## Exercise description
Beneath this line are the data; copy exactly the part of them that opens with the line containing "Пользовательское соглашение (91, 2303)" and closes with the line containing "Времена года (57, 1897)", and only that part.
[[ Dataset extract open ]]
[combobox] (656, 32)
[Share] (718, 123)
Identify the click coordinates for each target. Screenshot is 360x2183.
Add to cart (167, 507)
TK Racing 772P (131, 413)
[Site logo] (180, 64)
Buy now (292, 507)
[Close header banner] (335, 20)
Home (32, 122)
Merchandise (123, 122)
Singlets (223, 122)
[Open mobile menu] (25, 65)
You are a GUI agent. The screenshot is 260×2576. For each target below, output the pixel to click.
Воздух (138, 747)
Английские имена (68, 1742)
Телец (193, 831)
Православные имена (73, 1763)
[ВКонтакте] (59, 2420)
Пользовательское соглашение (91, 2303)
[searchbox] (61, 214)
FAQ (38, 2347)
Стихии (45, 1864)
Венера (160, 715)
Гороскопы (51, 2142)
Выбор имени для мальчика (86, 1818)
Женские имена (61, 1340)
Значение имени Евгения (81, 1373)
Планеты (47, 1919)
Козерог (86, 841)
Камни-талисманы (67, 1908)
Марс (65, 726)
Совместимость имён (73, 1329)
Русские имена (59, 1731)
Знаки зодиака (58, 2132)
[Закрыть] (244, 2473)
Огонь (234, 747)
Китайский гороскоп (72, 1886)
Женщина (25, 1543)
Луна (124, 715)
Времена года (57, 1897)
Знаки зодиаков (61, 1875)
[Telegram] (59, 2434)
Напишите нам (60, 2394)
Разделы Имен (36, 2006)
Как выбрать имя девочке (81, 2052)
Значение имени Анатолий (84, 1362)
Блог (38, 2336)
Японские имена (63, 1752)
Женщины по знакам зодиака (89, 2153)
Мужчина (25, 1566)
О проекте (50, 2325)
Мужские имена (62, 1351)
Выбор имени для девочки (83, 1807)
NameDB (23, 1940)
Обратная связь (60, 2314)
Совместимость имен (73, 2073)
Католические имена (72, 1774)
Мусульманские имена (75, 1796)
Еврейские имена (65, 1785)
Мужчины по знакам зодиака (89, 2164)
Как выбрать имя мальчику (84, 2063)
[[ Dataset extract closed ]]
## Response box
Пользовательское соглашение (91, 2303)
[searchbox] (61, 214)
FAQ (38, 2347)
Стихии (45, 1864)
Венера (160, 715)
Гороскопы (51, 2142)
Выбор имени для мальчика (86, 1818)
Женские имена (61, 1340)
Значение имени Евгения (81, 1373)
Планеты (47, 1919)
Козерог (86, 841)
Камни-талисманы (67, 1908)
Марс (65, 726)
Совместимость имён (73, 1329)
Русские имена (59, 1731)
Знаки зодиака (58, 2132)
[Закрыть] (244, 2473)
Огонь (234, 747)
Китайский гороскоп (72, 1886)
Женщина (25, 1543)
Луна (124, 715)
Времена года (57, 1897)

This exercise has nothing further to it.